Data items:

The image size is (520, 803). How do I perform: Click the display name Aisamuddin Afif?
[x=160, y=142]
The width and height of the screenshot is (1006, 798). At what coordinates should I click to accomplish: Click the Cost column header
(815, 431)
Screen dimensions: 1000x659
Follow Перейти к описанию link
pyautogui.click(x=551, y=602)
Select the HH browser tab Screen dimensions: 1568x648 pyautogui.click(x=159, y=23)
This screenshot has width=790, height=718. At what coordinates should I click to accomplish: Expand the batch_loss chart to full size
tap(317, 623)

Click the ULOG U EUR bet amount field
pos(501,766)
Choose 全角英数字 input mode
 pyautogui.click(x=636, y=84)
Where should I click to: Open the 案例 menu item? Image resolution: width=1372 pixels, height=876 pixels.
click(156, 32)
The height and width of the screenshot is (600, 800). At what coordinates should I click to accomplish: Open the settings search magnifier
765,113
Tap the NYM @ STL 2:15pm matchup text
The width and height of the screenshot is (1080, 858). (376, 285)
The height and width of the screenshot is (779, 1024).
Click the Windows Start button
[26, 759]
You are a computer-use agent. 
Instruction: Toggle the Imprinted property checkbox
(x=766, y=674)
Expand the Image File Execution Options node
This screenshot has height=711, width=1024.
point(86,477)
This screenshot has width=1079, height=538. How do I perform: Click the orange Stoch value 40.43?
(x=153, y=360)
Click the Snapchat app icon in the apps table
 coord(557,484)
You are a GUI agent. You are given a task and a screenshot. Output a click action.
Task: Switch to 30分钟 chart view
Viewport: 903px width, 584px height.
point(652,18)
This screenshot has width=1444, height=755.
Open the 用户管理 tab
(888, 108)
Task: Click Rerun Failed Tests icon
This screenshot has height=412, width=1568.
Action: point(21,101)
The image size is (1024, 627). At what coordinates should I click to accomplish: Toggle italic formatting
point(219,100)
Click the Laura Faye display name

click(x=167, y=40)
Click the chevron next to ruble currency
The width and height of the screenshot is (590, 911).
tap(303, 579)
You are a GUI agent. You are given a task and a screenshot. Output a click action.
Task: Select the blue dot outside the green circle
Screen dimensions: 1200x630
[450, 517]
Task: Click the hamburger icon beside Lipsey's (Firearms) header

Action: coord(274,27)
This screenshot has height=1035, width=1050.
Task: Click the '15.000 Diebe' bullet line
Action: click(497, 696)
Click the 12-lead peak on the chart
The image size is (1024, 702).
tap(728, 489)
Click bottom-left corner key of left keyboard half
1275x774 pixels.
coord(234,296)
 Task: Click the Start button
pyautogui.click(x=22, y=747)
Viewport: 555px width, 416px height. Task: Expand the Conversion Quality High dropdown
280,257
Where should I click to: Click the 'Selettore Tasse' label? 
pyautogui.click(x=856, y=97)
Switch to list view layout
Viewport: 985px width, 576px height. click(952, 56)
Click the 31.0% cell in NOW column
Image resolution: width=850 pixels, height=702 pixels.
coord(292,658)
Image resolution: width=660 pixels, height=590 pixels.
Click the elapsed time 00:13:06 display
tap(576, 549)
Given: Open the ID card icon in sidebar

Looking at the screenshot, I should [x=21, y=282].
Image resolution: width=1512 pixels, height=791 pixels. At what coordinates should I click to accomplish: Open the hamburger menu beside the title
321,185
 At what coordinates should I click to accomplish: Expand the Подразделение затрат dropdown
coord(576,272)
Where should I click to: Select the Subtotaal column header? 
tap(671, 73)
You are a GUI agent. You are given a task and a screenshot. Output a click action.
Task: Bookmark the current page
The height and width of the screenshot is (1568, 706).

▶ **The task**
With the line containing "Task: Select the" as the first, output each line through the final line of the entries above, exactly.

▶ **Answer to the exercise**
Task: Select the blue dot outside the green circle
Screen dimensions: 1200x630
[450, 517]
Task: Click the hamburger icon beside Lipsey's (Firearms) header

Action: coord(274,27)
This screenshot has height=1035, width=1050.
Task: Click the '15.000 Diebe' bullet line
Action: click(497, 696)
Click the 12-lead peak on the chart
The image size is (1024, 702).
tap(728, 489)
Click bottom-left corner key of left keyboard half
1275x774 pixels.
coord(234,296)
 Task: Click the Start button
pyautogui.click(x=22, y=747)
Viewport: 555px width, 416px height. Task: Expand the Conversion Quality High dropdown
280,257
Where should I click to: Click the 'Selettore Tasse' label? 
pyautogui.click(x=856, y=97)
Switch to list view layout
Viewport: 985px width, 576px height. click(952, 56)
Click the 31.0% cell in NOW column
Image resolution: width=850 pixels, height=702 pixels.
coord(292,658)
Image resolution: width=660 pixels, height=590 pixels.
Click the elapsed time 00:13:06 display
tap(576, 549)
Given: Open the ID card icon in sidebar

Looking at the screenshot, I should [x=21, y=282].
Image resolution: width=1512 pixels, height=791 pixels. At what coordinates should I click to accomplish: Open the hamburger menu beside the title
321,185
 At what coordinates should I click to accomplish: Expand the Подразделение затрат dropdown
coord(576,272)
Where should I click to: Select the Subtotaal column header? 
tap(671, 73)
You are a GUI agent. You are given a task and a screenshot. Output a click action.
Task: Bookmark the current page
The height and width of the screenshot is (1568, 706).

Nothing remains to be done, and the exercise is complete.